#### EXCERPT TO READ ####

# Noisiness and Nigerians



## muddipuppy (Apr 1, 2011)

Who is noisier, whethers or does?


----------



## ksalvagno (Apr 1, 2011)

Depends on the goat. Depends on if they are alone. Depends on if they are bored. Depends on if they have hay or grass available to eat. 

My Nigerians are loud when they know it is feeding time. But otherwise they are quiet. But I have heard some Nigerians can be loud.


----------



## jessica117 (Apr 1, 2011)

I don't have any wethers, but my buck is much noisier than my does, granted my buck was bottle raised where as my does were dam raised.  When it's feeding time, they are ALL noisy


----------



## mistee (Apr 1, 2011)

Feeding time it is always loud here but my worst screamers are the girls... I have some that you rarely hear a peep from and others you just cringe cause you know they are going to get going. I had one doe that never shut up,, was to the point I was ready TO pay someone to take her..

####

*WRITTEN PROBLEM*:
Proceed with the forum thread on how noisy goats are, writing on from its final sentence.

#### LISTED RECORDS ####

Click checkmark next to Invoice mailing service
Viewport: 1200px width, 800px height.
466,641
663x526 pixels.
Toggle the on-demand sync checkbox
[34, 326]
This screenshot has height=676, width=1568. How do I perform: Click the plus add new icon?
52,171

####
#### LISTED RECORDS ####

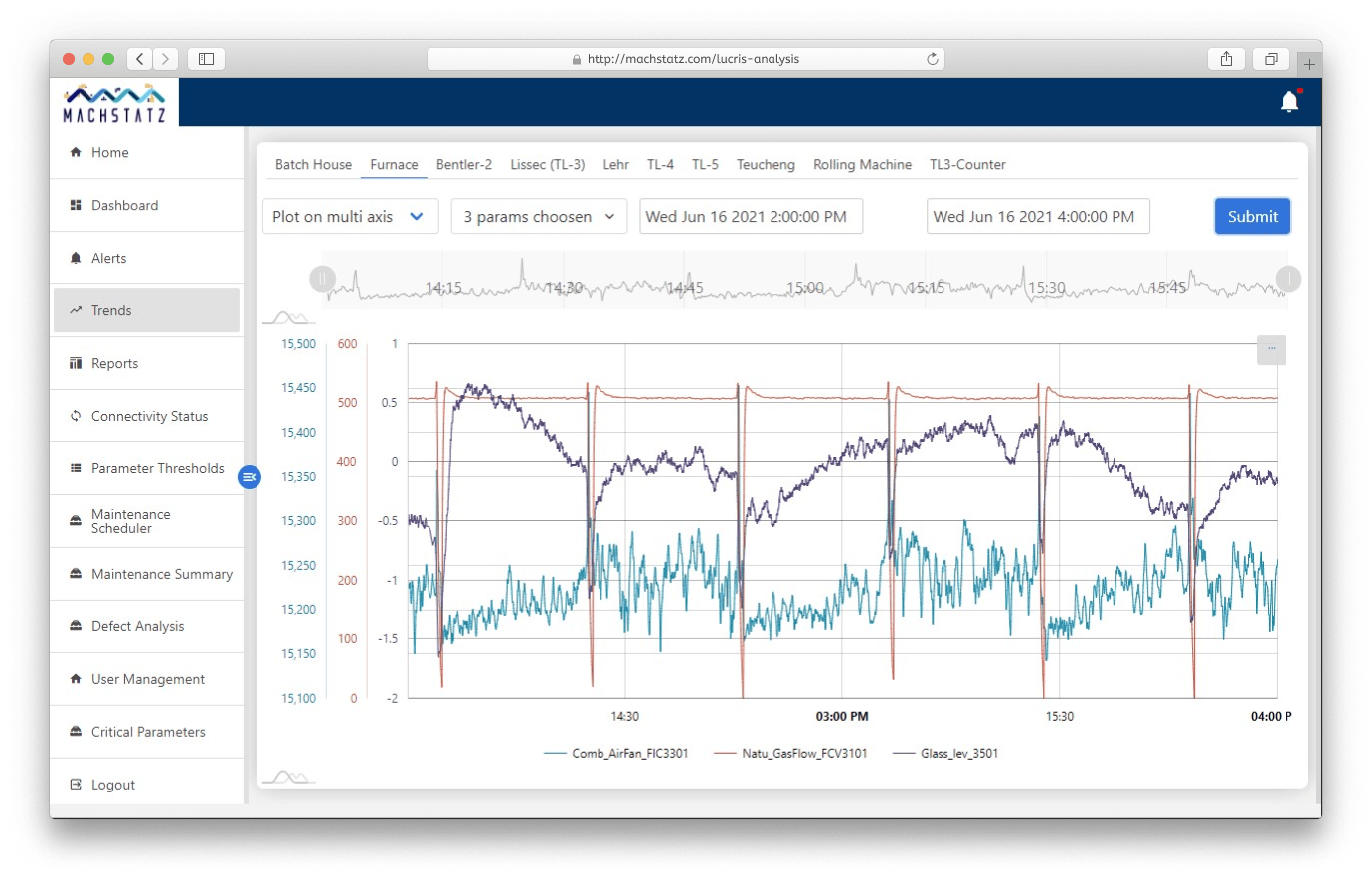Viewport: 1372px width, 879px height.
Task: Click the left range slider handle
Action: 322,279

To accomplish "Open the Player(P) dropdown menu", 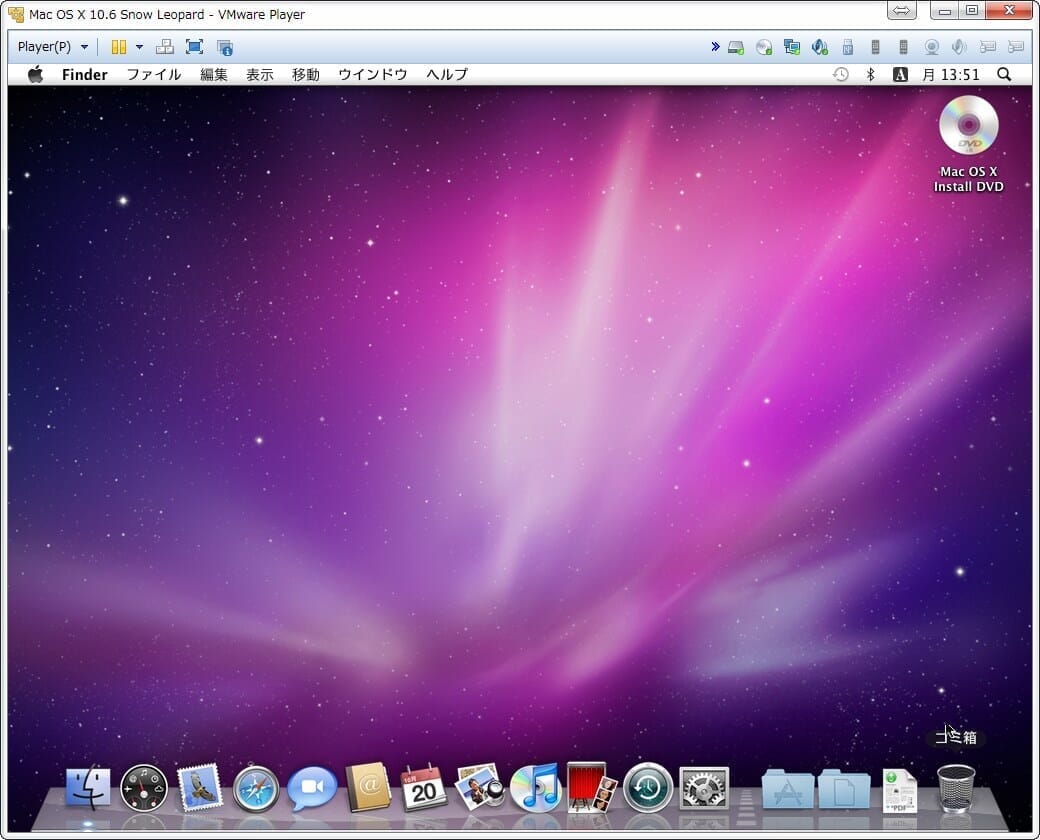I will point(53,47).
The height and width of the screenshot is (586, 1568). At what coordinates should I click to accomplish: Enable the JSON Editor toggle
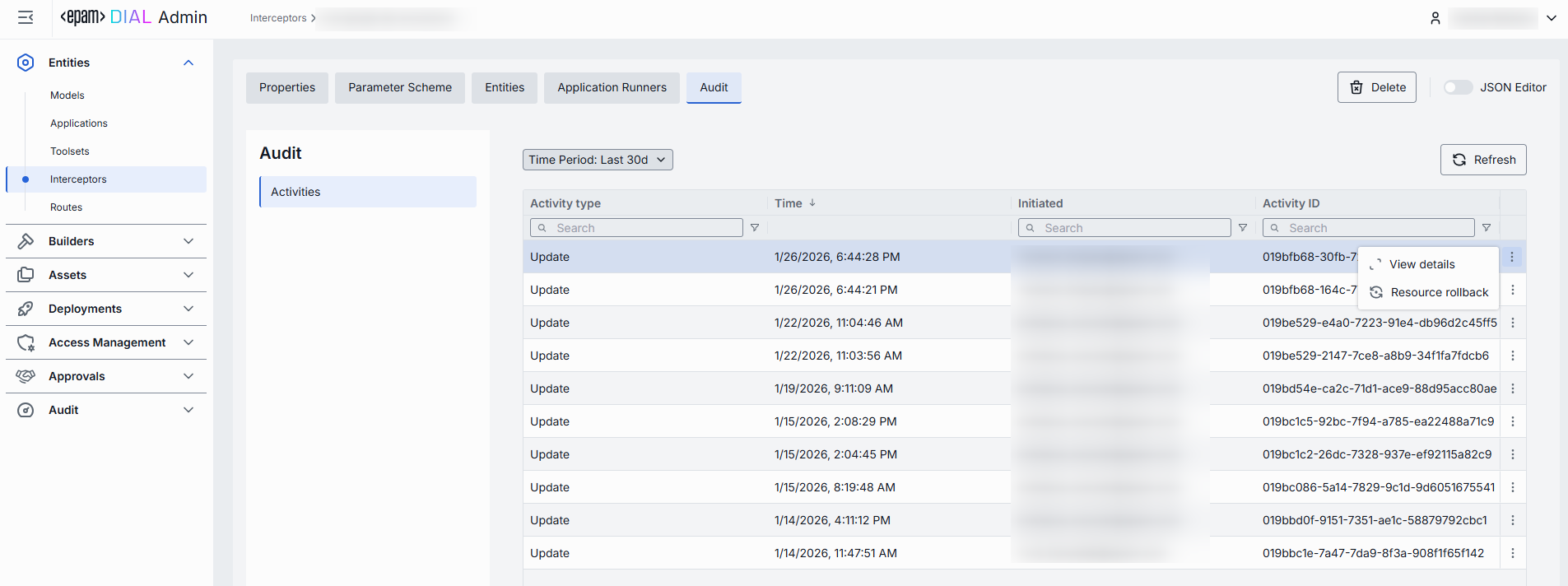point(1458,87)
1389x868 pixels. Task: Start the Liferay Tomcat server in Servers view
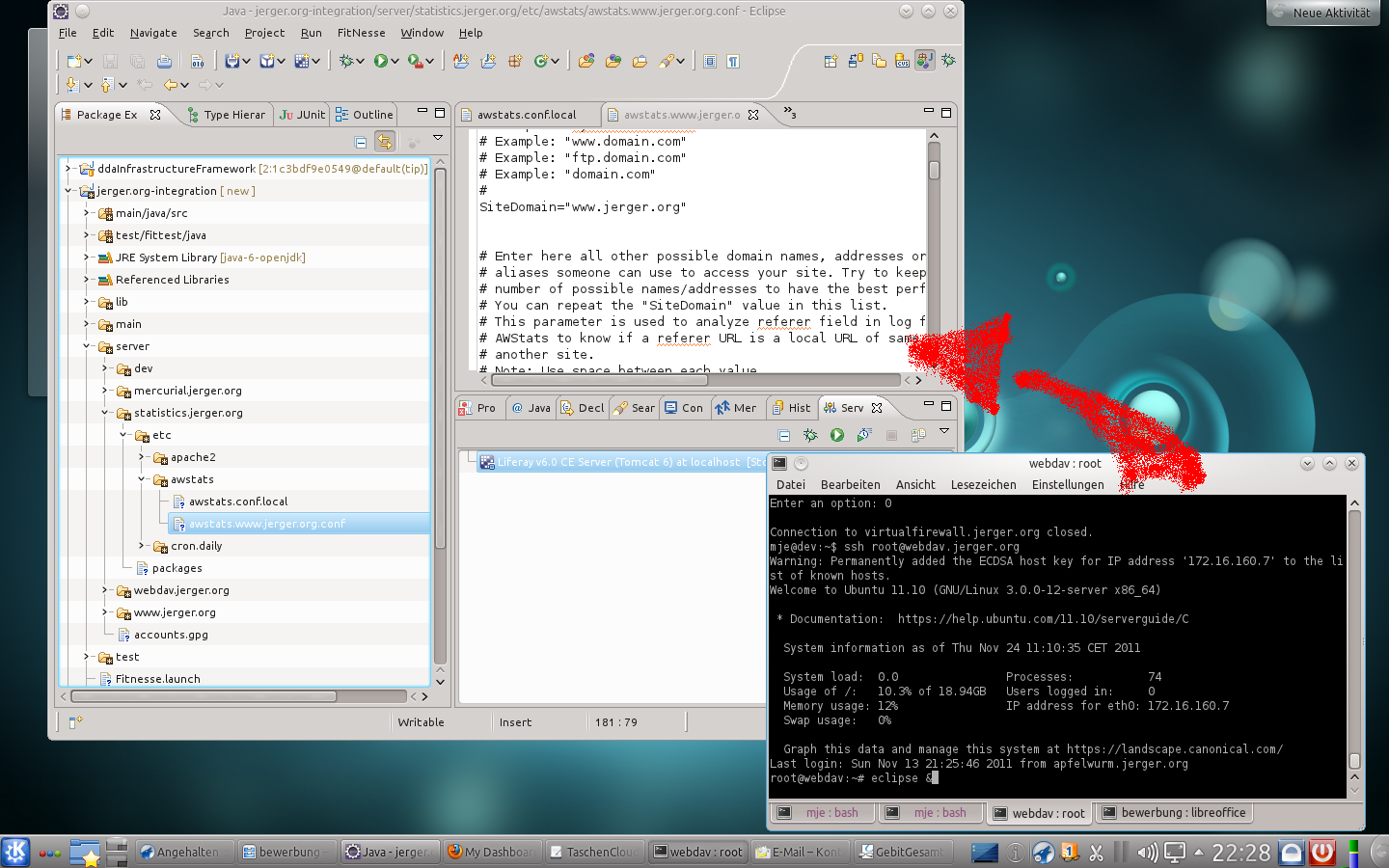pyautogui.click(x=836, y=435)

####

*TASK RESPONSE*:
----------



## lilhill (Apr 2, 2011)

ksalvagno said:
			
		

> Depends on the goat. Depends on if they are alone. Depends on if they are bored. Depends on if they have hay or grass available to eat.
> 
> My Nigerians are loud when they know it is feeding time. But otherwise they are quiet. But I have heard some Nigerians can be loud.


I agree.  Mine are only a bit noisy at feeding time, but otherwise a pretty quiet herd.


----------



## julieq (Apr 2, 2011)

It depends on the individual goat.  Right now one of our bucks is really loud and our current does are quiet.


----------



## SDGsoap&dairy (Apr 2, 2011)

Mine are quiet except at feeding and milking times.


----------



## whetzelmomma (Apr 2, 2011)

Mine are pretty quiet all the time!! Unless they are in heat, or want some scratches... and even then... it's never super noisy. I've had Nubians. Now THAT'S noisy. lol


----------



## christy_was_here (Apr 2, 2011)

Crossing my fingers that my ND wethers aren't going to be loud. They are dam raised, so I'm hoping that will work in my favor....don't want the neighbors to hate me.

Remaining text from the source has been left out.